▶ [Dataset content]
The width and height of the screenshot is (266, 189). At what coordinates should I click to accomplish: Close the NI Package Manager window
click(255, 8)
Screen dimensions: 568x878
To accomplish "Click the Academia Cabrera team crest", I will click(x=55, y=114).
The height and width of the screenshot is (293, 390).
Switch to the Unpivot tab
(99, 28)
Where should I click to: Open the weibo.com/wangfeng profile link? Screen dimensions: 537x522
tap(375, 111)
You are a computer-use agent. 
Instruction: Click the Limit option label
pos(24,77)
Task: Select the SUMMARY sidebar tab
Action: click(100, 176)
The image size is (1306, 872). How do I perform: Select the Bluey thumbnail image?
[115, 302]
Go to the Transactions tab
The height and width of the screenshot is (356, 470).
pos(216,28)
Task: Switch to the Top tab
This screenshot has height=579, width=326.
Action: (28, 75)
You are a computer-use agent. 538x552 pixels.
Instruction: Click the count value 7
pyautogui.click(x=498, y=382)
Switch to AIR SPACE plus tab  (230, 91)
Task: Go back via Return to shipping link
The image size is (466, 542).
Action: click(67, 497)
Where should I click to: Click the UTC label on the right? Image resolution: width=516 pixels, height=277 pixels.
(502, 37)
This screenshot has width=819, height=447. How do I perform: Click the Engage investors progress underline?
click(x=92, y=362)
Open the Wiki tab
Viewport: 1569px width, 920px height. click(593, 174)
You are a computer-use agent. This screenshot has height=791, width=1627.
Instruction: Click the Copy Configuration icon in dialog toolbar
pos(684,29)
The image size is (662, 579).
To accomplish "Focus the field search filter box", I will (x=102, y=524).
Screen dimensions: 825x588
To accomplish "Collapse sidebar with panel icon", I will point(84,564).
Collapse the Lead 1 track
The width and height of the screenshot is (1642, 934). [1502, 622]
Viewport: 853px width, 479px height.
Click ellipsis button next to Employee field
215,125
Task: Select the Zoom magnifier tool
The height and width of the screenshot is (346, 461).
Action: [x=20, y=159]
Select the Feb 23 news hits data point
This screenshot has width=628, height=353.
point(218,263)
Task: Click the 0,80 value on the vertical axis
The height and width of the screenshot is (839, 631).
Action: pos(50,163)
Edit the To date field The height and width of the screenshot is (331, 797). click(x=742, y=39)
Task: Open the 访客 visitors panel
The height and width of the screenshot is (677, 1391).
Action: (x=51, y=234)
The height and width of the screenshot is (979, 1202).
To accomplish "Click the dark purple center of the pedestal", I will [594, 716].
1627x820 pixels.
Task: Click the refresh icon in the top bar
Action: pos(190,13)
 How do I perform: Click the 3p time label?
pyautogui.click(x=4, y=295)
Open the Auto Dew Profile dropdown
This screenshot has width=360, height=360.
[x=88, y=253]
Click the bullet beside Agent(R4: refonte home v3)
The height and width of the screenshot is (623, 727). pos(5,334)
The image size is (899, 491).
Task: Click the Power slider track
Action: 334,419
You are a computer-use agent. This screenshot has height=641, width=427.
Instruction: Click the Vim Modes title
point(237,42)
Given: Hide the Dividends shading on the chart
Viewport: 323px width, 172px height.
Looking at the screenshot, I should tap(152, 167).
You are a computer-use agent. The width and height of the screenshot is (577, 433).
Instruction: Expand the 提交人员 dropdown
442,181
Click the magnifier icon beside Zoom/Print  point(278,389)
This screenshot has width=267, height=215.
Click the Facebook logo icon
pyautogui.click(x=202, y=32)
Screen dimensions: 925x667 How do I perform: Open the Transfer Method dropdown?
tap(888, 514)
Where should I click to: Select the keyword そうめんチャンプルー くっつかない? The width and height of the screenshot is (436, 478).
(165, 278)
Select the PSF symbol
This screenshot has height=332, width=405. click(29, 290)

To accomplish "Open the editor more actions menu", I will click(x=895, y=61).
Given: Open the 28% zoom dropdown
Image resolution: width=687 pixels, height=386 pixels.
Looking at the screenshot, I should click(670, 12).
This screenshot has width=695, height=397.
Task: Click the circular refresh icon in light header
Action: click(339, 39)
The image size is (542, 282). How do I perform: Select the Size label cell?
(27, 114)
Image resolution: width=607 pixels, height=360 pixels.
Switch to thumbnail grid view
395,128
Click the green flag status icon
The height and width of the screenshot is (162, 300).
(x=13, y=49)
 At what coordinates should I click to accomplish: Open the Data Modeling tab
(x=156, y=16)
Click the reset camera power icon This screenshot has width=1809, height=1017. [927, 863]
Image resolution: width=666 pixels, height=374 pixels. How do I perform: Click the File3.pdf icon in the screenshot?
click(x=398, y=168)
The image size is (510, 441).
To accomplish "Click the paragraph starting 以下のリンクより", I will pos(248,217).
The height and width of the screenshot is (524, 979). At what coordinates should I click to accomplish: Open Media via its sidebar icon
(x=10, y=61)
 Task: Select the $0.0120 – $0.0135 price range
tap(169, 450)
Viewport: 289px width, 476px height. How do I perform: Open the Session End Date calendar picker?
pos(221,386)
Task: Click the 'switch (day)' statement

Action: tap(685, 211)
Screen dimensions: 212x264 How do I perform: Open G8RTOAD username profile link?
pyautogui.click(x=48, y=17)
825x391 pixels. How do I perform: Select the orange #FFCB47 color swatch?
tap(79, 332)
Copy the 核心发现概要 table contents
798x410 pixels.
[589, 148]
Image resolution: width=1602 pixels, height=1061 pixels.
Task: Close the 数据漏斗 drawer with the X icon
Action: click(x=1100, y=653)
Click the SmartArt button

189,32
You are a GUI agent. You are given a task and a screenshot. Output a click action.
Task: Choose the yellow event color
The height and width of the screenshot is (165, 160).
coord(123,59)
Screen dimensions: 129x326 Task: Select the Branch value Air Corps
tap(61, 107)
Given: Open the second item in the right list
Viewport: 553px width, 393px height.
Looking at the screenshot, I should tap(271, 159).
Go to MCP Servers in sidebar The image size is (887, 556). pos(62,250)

▶ [Exercise prompt]
Return every row above that contains the string "label", copying each one in full.

▶ [The output]
Instruction: Click the Limit option label
Where should I click to: Click the UTC label on the right? Image resolution: width=516 pixels, height=277 pixels.
 How do I perform: Click the 3p time label?
The image size is (542, 282). How do I perform: Select the Size label cell?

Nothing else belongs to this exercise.